The similar results are also retrived from the below queries by using asterisk or one.

# By using one (1) to get the counts:

SQL>explain plan for
select count(1) from emp_temp;

PLAN_TABLE_OUTPUT

Plan hash value: 1671363213

———————————————————————-
| Id | Operation | Name | Rows | Cost (%CPU)| Time |
———————————————————————-
| 0 | SELECT STATEMENT | | 1 | 1 (0)| 00:00:02 |
| 1 | SORT AGGREGATE | | 1 | | |
| 2 | INDEX FULL SCAN| EMPNO_IDX | 23 | 1 (0)| 00:00:02 |
———————————————————————-

Note
—–
– dynamic sampling used for this statement (level=2)

# By using asterisk (*) to get the counts:

SQL>explain plan for
select count(*) from emp_temp;

PLAN_TABLE_OUTPUT

Plan hash value: 1671363213

———————————————————————-
| Id | Operation | Name | Rows | Cost (%CPU)| Time |
———————————————————————-
| 0 | SELECT STATEMENT | | 1 | 1 (0)| 00:00:02 |
| 1 | SORT AGGREGATE | | 1 | | |
| 2 | INDEX FULL SCAN| EMPNO_IDX | 23 | 1 (0)| 00:00:02 |
———————————————————————-

Note
—–
– dynamic sampling used for this statement (level=2)

Now we know in which column or how to optimize our query if we are taking counts.

EXISTS vs DISTINCT

It is alwasys prefered not to use DISTINCT qualifier on the SELECT statement where we need to determine the information from owner end means where one to many relationship exists.
For exmaple if we take departments from EMP table, then we see that departments has one to many relationship with employees column in EMP table.
Now if we want to show the result like all department numbers from EMP table and department name from DEPT table then deprtment number is only column where we can make a join to these two tables.
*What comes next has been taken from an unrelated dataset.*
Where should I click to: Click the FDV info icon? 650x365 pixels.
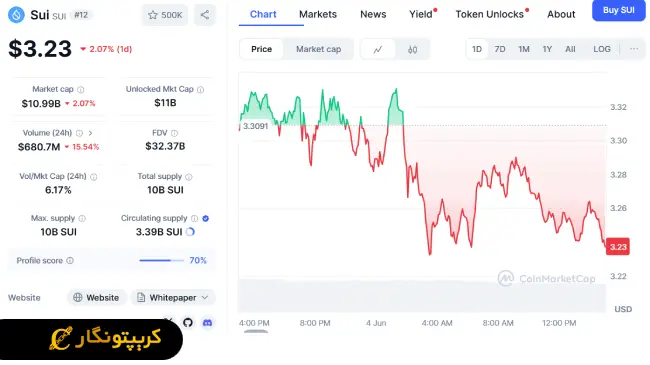[x=175, y=133]
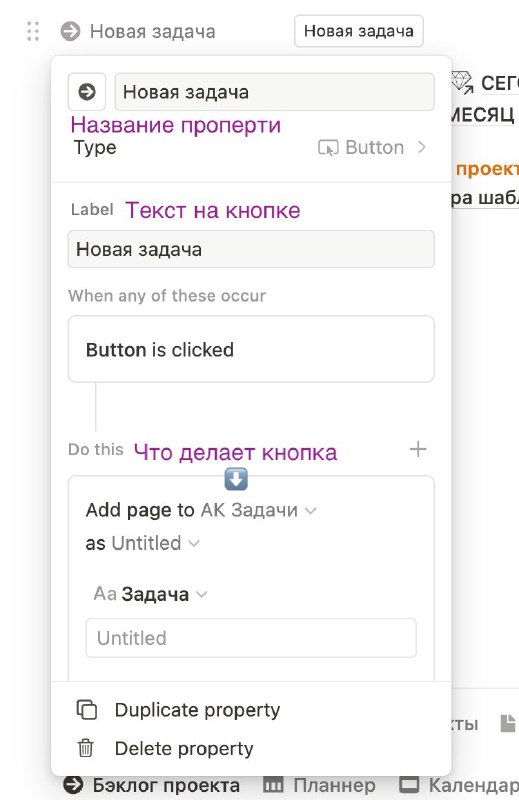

We get duplicate records when we execute only with deptno column as below:

SQL>SELECT E.DEPTNO, D.DNAME
FROM DEPT D, EMP E
WHERE D.DEPTNO = E.DEPTNO;

OUTPUT:

DEPTNO DNAME
10 ACCOUNTING
30 SALES
10 ACCOUNTING
20 RESEARCH
20 RESEARCH
20 RESEARCH
20 RESEARCH
30 SALES
30 SALES
30 SALES

But the above result is not that good what we want to see , by using DISTINCT we get the proper result where it removes the duplicate rows like as below:

SQL>SELECT DISTINCT E.DEPTNO, D.DNAME
FROM DEPT D, EMP E
WHERE D.DEPTNO = E.DEPTNO;

OUTPUT:
DEPTNO DNAME
10 ACCOUNTING
20 RESEARCH
30 SALES
But to the same query if we can modify by using EXISTS then it will be much more faster and efficient because RDBMS kernel understand that if the sub-query has been satisfied once then the query should be terminated.
So let us see how we can use EXISTS in place of DISTINCT:

SQL>SELECT deptno, dname
FROM dept d
WHERE EXISTS (SELECT x
FROM emp e
WHERE e.deptno = d.deptno);

OUTPUT:
DEPTNO DNAME
10 ACCOUNTING
20 RESEARCH
30 SALES

Using DECODE to Reduce Processing:

By using DECODE statement we can avoid scanning the same rows repeatedly or to join the same table repetitively.
For let us take an example by to get the count and sum of salary for employee name like SMITH and from department 20.

To achieve this we can use the below query :

SQL>SELECT COUNT (*) D20_COUNT, SUM (sal) D20_SAL
FROM emp
WHERE deptno = 20 AND ename LIKE ‘SMITH%’;

PLAN_TABLE_OUTPUT

Plan hash value: 2083865914

—————————————————————————
| Id | Operation | Name | Rows | Bytes | Cost (%CPU)| Time |
—————————————————————————
| 0 | SELECT STATEMENT | | 1 | 17 | 3 (0)| 00:00:04 |
| 1 | SORT AGGREGATE | | 1 | 17 | | |
|* 2 | TABLE ACCESS FULL| EMP | 1 | 17 | 3 (0)| 00:00:04 |
—————————————————————————

Predicate Information (identified by operation id):
—————————————————

2 – filter(“DEPTNO”=20 AND “ENAME” LIKE ‘SMITH%’)

But to achieve more efficiently we can make use of DECODE statement such as below:

SQL>SELECT COUNT(DECODE(DEPTNO,20, ‘X’, NULL))
D20_COUNT,
SUM(DECODE(DEPTNO,20, SAL, NULL))
D20_SAL
FROM EMP
WHERE ENAME LIKE ‘SMITH%’;

PLAN_TABLE_OUTPUT

Plan hash value: 2083865914

—————————————————————————
| Id | Operation | Name | Rows | Bytes | Cost (%CPU)| Time |
—————————————————————————
| 0 | SELECT STATEMENT | | 1 | 17 | 3 (0)| 00:00:04 |
| 1 | SORT AGGREGATE | | 1 | 17 | | |
|* 2 | TABLE ACCESS FULL| EMP | 1 | 17 | 3 (0)| 00:00:04 |
—————————————————————————

Predicate Information (identified by operation id):
—————————————————

2 – filter(“ENAME” LIKE ‘SMITH%’)

From the above two select statement we can see the difference on the filer that is reduced by using DECODE statement.